◆ ACTIVITIES:
a. Set down the passage of the cheap-pipe forum thread between "So here is my" and "poor college student...", inclusive, copying it word for word.
b. Take the forum thread about finding a cheap pipe further, picking up right after its final post.

====== EXTRACT PROVIDED ======

# In need of a good cheap pipe. Where?



## SoldierOfTheRock

So here is my question, what is a good cheap pipe? I know there are many kinds, but I think I would prefer a traditional bent style. (Methinks that is what it is called.) I actually already love the smell of Capt. Black tobacco... just need a pipe.

All ranting about pipes is welcome, though remember I am just a poor college student...

Thanks in advance!
Joshua


----------



## Kevin Lewis

*got one right here*

Brass elbow pipe....what do you need it for?


----------



## Herald

Reformed-Kermit said:


> Brass elbow pipe....what do you need it for?


----------



## G.Wetmore

How much do you want to spend?


The only way that i would smoke captain black is if I was in prison, and thats all I could get.


----------



## Craig

Depends on your definition of cheap...most malls will have some sort of tobbaconist and they'll have a jar of relatively inexpensive pipes. I bought mine for $15-$20.00

I first bought a corn cobb pipe for $2.99 to make sure I actually enjoyed it. Corn cobb's aren't great, but it's a cheap way to get started. I bet Walmart would have those around their pipe tobacco.


----------



## kvanlaan

1 cob corn, 1 length balsa or other low-density wood dowel less than 1 cm in diameter, 1 length thick steel wire (or drill with long, narrow bit)

Heat wire to red hot, bore hole through length of dowel, ream out top 3/4 of 2" section of cob, cut hole in side of cob near bottom same diameter as dowel, insert dowel near bottom of cob. 

Fill with Cap'n Black (or Drum if you want to get real classy like), put on beaten straw hat, overalls, and knock out half your teeth so you can sit on front porch and look really authentic.

Voila, cheap pipe!


----------



## Craig

Leave it to a Dutchman to out-cheap me


----------



## Augusta

kvanlaan said:


> 1 cob corn, 1 length balsa or other low-density wood dowel less than 1 cm in diameter, 1 length thick steel wire (or drill with long, narrow bit)
> 
> Heat wire to red hot, bore hole through length of dowel, ream out top 3/4 of 2" section of cob, cut hole in side of cob near bottom same diameter as dowel, insert dowel near bottom of cob.
> 
> Fill with Cap'n Black (or Drum if you want to get real classy like), put on beaten straw hat, overalls, and knock out half your teeth so you can sit on front porch and look really authentic.
> 
> Voila, cheap pipe!



This is exactly what my Mom and her brothers and sisters used to do.   

And that brass pipe picture was a gut-buster!!


----------



## kvanlaan

> Leave it to a Dutchman to out-cheap me



Yep, don't even bother trying...

Unless, of course, you want to scrounge the doweling and pick a cob out of the trash. In that case, you've out-cheaped me!


----------



## G.Wetmore

joshua said:


> Have you ever tried Sangria in your pipe, Sir? (Tobacco, not wine)
> 
> It's one of my favorite kinds of pipe tobacco.



No, I've never heard of it. Who makes it?

I usually smoke various McClelland blends, and quite a few others. But my cheaper bulk tobacco is Peter Stokkebye luxury navy flake. It is a virginia flake that has just a bit of perique in it. You can buy it bulk for really cheap and it's great tobacco.


----------



## SoldierOfTheRock

You know... if I didnt figure I would mame myself in the process I might actually make one. I will check for the ol' corncob pipe... 

Is Captain Black really that horrible? I really do think it smells amazing... of course, I have not been around much else. I should have known better... I have read the other posts concerning these things. We have some tobacco conasours indeed!

====== RECORDS ======

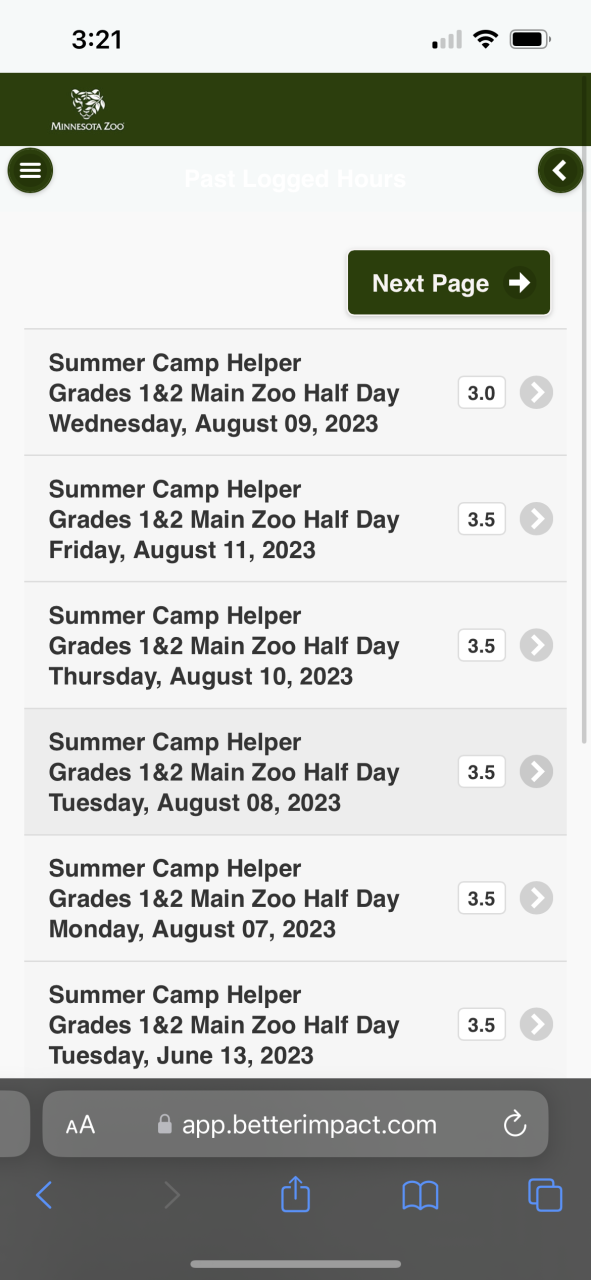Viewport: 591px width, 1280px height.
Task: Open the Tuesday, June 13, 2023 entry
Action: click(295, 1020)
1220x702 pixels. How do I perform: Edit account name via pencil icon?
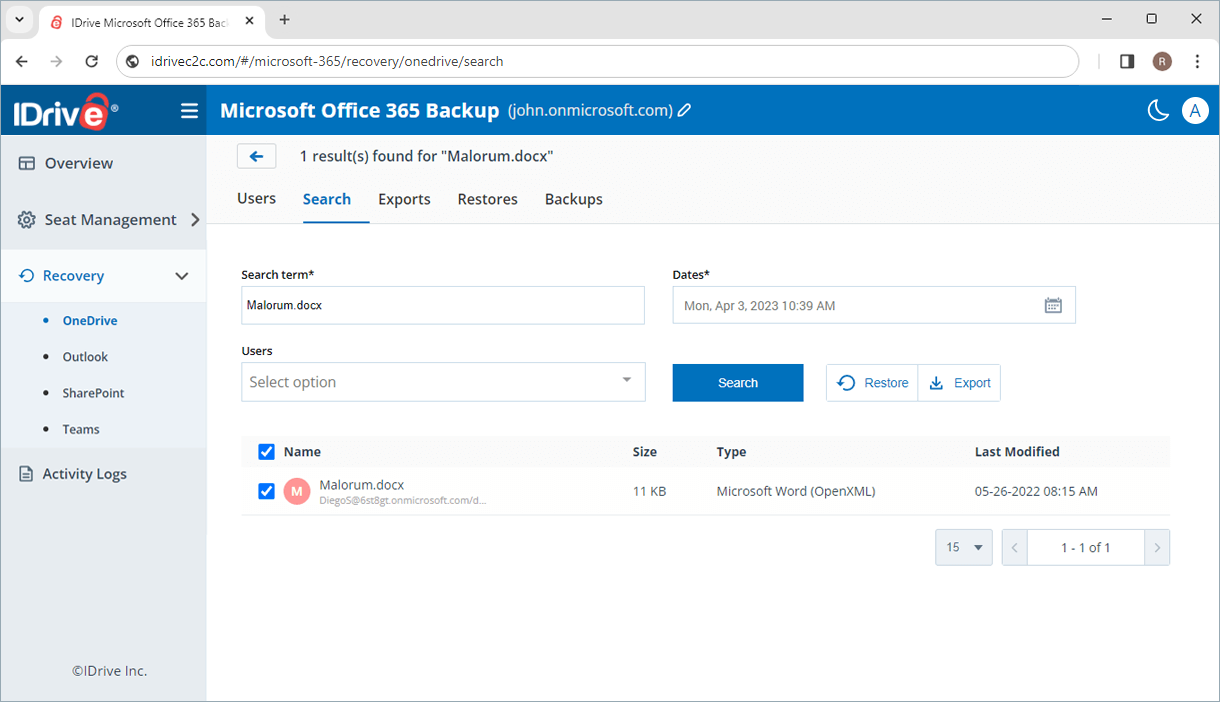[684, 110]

======

◆ RESULTS FOR THE EXERCISE:
a.
So here is my question, what is a good cheap pipe? I know there are many kinds, but I think I would prefer a traditional bent style. (Methinks that is what it is called.) I actually already love the smell of Capt. Black tobacco... just need a pipe.

All ranting about pipes is welcome, though remember I am just a poor college student...

b.
----------



## G.Wetmore

SoldierOfTheRock said:


> You know... if I didnt figure I would mame myself in the process I might actually make one. I will check for the ol' corncob pipe...
> 
> Is Captain Black really that horrible? I really do think it smells amazing... of course, I have not been around much else. I should have known better... I have read the other posts concerning these things. We have some tobacco conasours indeed!



I guess if your into aromatic blends it might not be that bad, even though it is considered a very low grade aromatic. I personally do not smoke aromatic blends. I used to, but now it just tastes like I am smoking air freshener. So I usually smoke all natural untopped (no additives) tobacco. 99% of the time I just smoke Virginia blends. I will have the occasional English blend, but I don't like the last half of the bowl with latakia, so I just stick to virginia tobacco.


----------



## jolivetti

*Cry once*

I suppose buying pipes is like buying tools. It's better to cry once. That is, better to pay for the best one you can now (your local pipe store can help) and let it sting for a few minutes than buying a junky one and having to do it over again when you get sick of it.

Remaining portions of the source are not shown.